### [Problem]
From the devotional on apathy, output the passage between "To be angry" and "out ignore them!", inclusive, copied word for word.

Counter to Apathy (1 John 3:17-18)

 

“But if anyone has the world’s goods and sees his brother in need, yet closes his heart against him, how does God’s love abide in him?”

 

Apathy is a scary thing.

 

To be angry is scary but apathy or not caring takes that to a whole nother level.

 

Apathy is the recipe for a cemetary to develop within a community.

 

I have interacted with homeless people in the past and the obvious needs that they have are shelter and food. These are necessary needs that need to be met but one thing that I realized is that the deeper hidden need is connection with another human being.

 

The reason why so many of them go “crazy” or begin to talk to themselves is because no one talks to them. What is frightening is that people go about their lives and if not judging them and making excuses as to why they might even deserve the state that they are in, they flat out ignore them!

 

If we have experienced the love of God that connects us to God who is love, then the natural outcome is to give that love to others. A heart that has become apathetic to the needs of others and does not show compassion is a heart that needs to check that connection to God again.

 

In this passage context the call to meet the need of another brother is within the spiritual family context but it also extends to the people outside the kingdom of God as well. The idea that our thoughts going out to people are good but if all we do is give our thoughts when we can actually do something will reveal that our thoughts are meaningless.

 

As harsh as that sounds, the reality is that God is not the God of nice thoughts but very much takes action to show compassion tangibly to broken people.

 

A big question we have to ask ourselves then is, “How can I not partner with apathy?”

 

How can we possibly not walk in indifference if we don’t want to be emotionally drained.

### [Extracted material]
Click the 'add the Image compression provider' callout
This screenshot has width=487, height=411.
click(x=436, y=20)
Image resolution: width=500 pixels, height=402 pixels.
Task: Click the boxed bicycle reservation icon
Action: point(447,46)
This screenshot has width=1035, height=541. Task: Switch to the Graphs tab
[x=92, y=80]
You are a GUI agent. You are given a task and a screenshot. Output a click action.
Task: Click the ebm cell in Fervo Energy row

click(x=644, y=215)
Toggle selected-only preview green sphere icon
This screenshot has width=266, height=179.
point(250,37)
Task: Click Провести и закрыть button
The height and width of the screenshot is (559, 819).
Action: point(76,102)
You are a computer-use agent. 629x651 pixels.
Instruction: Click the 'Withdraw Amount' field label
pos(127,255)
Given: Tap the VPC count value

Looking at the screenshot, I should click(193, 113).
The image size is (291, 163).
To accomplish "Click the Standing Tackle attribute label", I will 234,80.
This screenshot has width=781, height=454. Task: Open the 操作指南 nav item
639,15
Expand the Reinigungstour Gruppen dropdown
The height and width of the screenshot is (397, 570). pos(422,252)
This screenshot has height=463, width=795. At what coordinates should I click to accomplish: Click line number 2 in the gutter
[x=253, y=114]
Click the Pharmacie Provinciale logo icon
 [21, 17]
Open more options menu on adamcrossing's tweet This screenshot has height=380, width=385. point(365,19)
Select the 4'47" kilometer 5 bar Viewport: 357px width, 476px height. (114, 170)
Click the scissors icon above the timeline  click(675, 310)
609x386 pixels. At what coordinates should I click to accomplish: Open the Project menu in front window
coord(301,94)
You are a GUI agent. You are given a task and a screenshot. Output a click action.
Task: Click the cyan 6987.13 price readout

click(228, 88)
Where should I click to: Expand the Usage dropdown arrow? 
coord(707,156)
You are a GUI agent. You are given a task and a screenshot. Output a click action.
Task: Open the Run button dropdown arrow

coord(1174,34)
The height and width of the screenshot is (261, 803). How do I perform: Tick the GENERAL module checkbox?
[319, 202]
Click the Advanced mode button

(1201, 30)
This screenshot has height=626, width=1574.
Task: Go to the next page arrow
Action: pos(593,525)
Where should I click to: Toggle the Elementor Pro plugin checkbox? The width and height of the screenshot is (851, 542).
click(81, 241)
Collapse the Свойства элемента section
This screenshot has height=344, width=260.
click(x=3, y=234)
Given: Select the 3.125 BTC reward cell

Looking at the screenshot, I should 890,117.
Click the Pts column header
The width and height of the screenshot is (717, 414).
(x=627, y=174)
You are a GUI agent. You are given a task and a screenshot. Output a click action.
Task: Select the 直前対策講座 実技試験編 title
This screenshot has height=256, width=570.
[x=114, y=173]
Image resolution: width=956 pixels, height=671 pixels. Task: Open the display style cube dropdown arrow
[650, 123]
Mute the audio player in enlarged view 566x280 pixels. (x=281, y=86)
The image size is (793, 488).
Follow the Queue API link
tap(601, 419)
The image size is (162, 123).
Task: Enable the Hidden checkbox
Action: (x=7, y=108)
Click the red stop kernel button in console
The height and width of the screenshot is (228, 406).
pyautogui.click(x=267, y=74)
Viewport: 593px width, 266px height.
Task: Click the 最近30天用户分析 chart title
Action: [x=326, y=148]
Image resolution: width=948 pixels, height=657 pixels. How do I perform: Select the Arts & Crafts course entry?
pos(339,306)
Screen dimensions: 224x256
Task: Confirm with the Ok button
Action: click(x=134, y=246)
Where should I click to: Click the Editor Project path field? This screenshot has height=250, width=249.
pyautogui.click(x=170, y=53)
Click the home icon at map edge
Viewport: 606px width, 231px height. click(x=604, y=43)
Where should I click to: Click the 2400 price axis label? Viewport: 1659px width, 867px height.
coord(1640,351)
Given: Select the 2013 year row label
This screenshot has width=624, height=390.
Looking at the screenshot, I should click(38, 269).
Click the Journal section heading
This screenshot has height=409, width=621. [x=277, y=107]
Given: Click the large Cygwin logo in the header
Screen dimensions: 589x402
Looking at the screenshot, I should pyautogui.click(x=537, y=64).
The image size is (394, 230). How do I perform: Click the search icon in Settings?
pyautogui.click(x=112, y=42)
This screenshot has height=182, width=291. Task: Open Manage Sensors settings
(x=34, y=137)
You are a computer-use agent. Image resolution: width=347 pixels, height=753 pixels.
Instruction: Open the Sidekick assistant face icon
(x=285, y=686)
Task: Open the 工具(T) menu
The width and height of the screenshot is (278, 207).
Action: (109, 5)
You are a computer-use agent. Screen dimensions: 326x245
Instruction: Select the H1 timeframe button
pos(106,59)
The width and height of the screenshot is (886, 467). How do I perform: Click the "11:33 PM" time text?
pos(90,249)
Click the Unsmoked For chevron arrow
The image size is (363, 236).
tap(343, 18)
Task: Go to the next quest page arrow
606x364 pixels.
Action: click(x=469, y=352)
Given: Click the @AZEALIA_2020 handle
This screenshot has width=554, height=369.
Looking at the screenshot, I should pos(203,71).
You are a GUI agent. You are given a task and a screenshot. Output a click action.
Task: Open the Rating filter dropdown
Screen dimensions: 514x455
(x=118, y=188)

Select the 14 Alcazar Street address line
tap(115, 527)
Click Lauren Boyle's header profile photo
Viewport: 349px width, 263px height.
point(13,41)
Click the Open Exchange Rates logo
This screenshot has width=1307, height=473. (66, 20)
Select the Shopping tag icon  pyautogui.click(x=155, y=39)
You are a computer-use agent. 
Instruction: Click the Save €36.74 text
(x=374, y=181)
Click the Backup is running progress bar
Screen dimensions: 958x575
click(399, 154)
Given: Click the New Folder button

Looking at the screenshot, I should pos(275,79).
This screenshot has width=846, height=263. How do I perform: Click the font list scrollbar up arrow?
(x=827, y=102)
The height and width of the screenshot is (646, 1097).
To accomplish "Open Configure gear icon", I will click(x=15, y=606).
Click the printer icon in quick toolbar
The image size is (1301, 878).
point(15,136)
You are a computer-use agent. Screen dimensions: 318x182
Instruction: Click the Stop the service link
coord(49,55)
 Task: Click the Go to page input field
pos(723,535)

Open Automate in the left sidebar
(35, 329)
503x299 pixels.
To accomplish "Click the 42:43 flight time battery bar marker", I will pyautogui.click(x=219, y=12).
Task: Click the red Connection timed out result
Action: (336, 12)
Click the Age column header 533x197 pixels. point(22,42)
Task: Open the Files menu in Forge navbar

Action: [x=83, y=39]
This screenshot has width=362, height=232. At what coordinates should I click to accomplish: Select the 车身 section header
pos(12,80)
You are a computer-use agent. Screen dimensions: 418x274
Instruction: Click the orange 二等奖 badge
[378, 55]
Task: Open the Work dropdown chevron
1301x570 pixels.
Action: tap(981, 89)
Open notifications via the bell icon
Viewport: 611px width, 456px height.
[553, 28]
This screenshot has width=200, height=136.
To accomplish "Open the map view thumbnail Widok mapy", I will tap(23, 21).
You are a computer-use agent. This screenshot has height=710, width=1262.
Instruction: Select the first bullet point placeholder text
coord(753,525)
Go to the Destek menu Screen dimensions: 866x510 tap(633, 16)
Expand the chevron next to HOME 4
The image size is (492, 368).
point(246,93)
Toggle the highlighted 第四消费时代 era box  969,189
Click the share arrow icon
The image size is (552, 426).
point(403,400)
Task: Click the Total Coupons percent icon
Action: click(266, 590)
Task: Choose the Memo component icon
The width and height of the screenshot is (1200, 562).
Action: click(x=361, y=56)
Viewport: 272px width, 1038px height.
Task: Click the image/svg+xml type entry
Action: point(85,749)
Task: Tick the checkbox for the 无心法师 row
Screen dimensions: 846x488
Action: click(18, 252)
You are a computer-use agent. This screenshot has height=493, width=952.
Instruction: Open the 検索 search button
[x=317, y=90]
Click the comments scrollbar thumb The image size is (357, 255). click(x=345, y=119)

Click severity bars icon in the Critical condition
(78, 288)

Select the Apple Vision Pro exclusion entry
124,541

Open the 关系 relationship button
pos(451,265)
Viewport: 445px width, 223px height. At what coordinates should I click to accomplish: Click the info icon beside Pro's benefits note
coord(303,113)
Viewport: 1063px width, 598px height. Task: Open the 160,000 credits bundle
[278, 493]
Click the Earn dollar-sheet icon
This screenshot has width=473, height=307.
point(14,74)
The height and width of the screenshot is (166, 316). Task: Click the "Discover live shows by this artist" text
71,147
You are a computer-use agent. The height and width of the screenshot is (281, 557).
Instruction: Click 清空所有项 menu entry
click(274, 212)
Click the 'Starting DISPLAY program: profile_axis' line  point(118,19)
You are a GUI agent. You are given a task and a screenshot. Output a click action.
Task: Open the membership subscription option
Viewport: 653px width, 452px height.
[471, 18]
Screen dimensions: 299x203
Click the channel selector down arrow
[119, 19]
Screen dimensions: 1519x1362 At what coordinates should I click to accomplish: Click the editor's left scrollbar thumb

### [Exercise answer]
To be angry is scary but apathy or not caring takes that to a whole nother level.

 

Apathy is the recipe for a cemetary to develop within a community.

 

I have interacted with homeless people in the past and the obvious needs that they have are shelter and food. These are necessary needs that need to be met but one thing that I realized is that the deeper hidden need is connection with another human being.

 

The reason why so many of them go “crazy” or begin to talk to themselves is because no one talks to them. What is frightening is that people go about their lives and if not judging them and making excuses as to why they might even deserve the state that they are in, they flat out ignore them!